*TASK:* Return the lines below in which the string "beside" occurs.

[Stored records]

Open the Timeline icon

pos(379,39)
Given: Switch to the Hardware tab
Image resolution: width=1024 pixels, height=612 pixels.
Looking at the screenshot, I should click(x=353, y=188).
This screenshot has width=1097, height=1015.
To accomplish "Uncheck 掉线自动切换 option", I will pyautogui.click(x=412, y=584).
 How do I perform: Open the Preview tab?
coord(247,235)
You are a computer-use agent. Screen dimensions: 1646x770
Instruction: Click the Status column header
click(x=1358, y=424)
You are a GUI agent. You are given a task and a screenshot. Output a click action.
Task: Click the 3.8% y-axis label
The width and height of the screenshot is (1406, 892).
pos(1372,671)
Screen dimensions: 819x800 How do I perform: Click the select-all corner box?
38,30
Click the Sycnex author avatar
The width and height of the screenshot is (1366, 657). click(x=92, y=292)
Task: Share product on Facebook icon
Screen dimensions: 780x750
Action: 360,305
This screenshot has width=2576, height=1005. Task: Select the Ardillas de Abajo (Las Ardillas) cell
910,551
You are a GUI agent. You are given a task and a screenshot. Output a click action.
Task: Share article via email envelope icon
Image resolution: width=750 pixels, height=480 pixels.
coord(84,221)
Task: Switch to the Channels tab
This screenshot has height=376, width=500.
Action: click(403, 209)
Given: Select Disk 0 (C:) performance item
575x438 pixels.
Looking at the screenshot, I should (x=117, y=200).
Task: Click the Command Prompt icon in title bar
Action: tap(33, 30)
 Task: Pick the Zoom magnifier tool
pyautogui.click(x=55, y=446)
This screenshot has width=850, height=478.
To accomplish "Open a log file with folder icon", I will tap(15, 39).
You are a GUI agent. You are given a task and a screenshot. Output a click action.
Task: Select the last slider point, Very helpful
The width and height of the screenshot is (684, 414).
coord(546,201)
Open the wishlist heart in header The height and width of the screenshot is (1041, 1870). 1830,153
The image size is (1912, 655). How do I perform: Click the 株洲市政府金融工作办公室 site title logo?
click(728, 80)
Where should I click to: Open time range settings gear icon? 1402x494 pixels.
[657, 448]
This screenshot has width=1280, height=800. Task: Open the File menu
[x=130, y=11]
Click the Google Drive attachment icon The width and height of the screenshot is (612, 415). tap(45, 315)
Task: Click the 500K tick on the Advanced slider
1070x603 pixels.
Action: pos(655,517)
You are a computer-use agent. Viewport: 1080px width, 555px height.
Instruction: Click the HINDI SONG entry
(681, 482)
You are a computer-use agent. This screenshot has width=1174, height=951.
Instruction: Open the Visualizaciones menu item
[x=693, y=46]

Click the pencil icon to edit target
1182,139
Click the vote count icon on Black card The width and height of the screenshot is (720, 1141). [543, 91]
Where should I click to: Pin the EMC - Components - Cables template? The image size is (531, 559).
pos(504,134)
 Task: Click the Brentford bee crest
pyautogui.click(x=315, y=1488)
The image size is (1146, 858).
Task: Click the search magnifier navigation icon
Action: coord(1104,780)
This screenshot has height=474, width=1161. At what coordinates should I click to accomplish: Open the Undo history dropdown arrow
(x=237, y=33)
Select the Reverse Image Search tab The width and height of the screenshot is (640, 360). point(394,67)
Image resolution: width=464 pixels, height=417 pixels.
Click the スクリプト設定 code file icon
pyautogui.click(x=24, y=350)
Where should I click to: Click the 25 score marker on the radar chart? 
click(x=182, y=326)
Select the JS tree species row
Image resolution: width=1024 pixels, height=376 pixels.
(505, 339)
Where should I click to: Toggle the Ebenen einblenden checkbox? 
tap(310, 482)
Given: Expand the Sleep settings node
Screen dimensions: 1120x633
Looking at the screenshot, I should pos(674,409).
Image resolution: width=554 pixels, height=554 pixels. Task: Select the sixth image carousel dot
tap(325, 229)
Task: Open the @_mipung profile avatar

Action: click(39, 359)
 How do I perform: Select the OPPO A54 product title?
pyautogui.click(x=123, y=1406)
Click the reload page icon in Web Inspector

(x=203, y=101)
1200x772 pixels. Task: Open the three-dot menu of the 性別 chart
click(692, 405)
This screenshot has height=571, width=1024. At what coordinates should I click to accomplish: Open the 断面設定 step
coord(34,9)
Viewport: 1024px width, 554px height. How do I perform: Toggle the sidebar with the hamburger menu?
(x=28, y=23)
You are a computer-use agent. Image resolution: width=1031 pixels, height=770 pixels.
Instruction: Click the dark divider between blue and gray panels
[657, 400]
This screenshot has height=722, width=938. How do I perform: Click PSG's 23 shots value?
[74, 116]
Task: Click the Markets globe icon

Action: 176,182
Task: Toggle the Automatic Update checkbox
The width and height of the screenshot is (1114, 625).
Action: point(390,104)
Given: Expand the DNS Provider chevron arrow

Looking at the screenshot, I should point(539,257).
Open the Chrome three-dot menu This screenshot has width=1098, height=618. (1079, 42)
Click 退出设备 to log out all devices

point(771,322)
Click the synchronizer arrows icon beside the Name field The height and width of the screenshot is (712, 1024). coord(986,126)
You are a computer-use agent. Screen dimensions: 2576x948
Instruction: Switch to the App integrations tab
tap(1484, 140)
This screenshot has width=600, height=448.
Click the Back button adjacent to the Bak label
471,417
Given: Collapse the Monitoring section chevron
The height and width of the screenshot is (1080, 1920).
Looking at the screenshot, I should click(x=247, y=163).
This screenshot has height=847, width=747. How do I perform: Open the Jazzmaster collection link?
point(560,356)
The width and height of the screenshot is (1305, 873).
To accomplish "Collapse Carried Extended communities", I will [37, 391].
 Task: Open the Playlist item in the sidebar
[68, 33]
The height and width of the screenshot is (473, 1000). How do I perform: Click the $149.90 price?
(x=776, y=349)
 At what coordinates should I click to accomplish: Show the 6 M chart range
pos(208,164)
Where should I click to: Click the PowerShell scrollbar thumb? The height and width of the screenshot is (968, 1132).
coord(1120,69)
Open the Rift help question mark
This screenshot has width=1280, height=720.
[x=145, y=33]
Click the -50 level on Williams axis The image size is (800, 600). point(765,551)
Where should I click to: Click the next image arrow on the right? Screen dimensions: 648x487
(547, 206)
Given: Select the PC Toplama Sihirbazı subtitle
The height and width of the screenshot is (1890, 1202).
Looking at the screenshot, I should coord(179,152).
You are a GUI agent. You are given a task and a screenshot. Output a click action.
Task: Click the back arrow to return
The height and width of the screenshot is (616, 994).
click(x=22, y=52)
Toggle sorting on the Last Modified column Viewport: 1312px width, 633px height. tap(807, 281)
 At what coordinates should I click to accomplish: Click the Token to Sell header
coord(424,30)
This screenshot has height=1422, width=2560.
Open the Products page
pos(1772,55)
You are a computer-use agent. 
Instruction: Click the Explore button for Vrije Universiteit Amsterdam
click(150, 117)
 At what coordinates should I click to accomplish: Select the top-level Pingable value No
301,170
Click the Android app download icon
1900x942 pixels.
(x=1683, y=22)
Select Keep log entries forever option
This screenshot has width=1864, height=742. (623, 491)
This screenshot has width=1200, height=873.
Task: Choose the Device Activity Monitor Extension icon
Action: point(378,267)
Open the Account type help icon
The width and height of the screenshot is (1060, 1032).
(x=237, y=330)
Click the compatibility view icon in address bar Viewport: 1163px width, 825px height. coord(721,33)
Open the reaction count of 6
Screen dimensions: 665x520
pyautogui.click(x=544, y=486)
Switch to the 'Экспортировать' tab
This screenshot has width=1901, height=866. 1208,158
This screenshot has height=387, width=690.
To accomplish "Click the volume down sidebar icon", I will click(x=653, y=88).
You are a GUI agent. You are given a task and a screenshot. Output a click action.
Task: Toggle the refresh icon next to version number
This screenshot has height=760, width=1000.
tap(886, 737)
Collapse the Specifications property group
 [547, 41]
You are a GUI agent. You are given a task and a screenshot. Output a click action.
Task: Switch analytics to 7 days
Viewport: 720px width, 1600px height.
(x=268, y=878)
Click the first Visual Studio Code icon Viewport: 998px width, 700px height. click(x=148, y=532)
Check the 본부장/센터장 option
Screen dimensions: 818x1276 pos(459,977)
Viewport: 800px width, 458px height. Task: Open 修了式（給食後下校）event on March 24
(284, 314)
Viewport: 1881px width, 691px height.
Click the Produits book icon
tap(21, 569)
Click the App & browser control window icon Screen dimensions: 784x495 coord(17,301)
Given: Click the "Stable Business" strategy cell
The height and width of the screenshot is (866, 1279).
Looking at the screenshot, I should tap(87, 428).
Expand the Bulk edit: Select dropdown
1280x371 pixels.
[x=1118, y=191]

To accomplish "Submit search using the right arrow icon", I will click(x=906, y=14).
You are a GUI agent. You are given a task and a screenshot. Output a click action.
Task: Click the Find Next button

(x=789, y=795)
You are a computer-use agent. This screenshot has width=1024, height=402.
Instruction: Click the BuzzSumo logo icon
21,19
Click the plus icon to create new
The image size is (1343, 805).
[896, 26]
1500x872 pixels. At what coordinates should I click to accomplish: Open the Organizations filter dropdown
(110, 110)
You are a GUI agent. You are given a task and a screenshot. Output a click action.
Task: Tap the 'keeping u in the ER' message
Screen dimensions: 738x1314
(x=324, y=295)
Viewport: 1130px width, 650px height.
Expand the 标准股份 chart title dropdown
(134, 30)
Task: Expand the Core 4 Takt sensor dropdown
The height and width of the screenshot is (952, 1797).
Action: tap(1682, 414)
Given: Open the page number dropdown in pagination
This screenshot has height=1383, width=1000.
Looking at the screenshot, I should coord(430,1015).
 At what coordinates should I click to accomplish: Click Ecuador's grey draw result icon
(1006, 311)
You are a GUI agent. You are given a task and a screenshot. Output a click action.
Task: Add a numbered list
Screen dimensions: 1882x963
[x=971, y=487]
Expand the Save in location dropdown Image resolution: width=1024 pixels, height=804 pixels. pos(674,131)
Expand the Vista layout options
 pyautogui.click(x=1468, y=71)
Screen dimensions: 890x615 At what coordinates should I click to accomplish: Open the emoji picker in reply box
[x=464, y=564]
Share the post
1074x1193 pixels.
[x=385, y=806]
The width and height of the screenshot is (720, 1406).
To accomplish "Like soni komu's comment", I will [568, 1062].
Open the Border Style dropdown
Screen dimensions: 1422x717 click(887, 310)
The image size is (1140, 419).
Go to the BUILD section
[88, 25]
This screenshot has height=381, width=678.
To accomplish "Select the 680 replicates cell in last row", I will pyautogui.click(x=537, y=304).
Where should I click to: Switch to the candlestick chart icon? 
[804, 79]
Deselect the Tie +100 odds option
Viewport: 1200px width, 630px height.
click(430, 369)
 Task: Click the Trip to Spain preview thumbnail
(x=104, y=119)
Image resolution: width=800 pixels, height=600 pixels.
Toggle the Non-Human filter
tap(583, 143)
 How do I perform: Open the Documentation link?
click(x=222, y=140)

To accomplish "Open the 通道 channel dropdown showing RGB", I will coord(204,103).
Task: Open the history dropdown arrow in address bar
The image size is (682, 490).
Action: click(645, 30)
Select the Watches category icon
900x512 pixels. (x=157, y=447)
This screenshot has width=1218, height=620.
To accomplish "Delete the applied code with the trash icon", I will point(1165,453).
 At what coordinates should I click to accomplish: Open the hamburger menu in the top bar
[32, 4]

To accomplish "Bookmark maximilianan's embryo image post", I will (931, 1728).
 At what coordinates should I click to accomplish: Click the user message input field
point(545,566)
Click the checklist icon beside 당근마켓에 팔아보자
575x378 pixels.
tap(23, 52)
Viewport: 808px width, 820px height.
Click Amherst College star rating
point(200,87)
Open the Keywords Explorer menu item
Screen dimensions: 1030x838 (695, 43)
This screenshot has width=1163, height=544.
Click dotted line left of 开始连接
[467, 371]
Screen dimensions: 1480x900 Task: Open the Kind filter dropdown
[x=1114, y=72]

*WRITTEN SOLUTION:*
Click the synchronizer arrows icon beside the Name field The height and width of the screenshot is (712, 1024). coord(986,126)
Click the checklist icon beside 당근마켓에 팔아보자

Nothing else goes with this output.